* ENUNCIADO DA TAREFA
Traduza para o inglês a frase que abre o trecho selecionado: "Esta é a questão fundamental a considerarmos."

* TRECHO SELECIONADO
━━━━

Esta é a questão fundamental a considerarmos. Já não se trata de saber se o texto normativo de que cuida – Artigo 40, § 4º – é dotado de eficácia. Importa verificarmos é se o Supremo Tribunal Federal emite decisões ineficazes; decisões que se bastam em solicita ao Poder Legislativo que cumpra o seu dever, inutilmente. Se á admissível o entendimento segundo o qual, nas palavras do ministro Neri da Silveira, “ a Suprema Corte do Pais decide sem que seu julgado tenha eficácia”. Ou, alternativamente, se o Supremo Tribunal Federal deve emitir decisões que efetivamente surtam efeitos, no sentido de suprir aquela omissão.
(…)
A mora, no caso, é evidente. Trata-se, nitidamente, de mora incompatível com o previsto e proclamado pela Constituição do Brasil no seu artigo 40, § 4º.[3]
Salvo na hipótese de – como observei anteriormente, lembrando FERNANDO PESSOA – transformarmos a Constituição em papel “pintando com tinta” e aplicá-la em coisa em que está indistinta a distinção entre nada e coisa nenhuma, constitui dever-poder deste Tribunal a formação supletiva, no caso, da norma regulamentadora faltante.

━━━━

* DADOS PARA ANÁLISE

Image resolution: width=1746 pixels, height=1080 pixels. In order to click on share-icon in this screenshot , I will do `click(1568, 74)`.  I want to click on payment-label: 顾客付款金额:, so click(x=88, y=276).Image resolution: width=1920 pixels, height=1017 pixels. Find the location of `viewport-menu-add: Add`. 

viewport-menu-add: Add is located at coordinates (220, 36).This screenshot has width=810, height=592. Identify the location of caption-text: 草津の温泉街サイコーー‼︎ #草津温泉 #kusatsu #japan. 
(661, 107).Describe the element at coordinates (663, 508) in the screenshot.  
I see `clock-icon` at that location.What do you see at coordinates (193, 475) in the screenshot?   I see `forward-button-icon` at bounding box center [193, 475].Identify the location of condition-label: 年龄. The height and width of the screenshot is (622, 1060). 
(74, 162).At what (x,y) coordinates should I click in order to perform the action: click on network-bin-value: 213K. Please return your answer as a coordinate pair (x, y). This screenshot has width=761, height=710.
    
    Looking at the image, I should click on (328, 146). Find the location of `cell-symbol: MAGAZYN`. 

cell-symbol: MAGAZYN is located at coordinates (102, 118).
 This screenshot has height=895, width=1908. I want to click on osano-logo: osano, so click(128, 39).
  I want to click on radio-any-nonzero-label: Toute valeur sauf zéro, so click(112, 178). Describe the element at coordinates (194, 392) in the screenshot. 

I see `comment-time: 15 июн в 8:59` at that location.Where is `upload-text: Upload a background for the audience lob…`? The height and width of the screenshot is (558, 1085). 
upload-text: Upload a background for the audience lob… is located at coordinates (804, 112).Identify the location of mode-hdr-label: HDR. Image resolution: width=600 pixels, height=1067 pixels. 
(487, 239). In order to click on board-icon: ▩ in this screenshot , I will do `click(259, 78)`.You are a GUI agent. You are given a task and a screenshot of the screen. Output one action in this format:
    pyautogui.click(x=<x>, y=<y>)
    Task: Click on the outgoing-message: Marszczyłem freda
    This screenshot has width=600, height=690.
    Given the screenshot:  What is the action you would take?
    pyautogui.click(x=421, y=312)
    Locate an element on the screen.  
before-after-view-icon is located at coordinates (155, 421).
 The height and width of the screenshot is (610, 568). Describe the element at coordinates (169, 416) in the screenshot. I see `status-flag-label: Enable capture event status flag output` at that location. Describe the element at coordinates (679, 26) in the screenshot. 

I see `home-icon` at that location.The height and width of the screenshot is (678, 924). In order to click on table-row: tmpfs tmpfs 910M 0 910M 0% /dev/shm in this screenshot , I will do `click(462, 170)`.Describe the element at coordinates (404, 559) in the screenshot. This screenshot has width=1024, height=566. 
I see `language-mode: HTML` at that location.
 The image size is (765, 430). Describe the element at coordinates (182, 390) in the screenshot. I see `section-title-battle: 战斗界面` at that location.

━━━━

* RESOLUÇÃO DO PROBLEMA
This is the fundamental question for us to consider.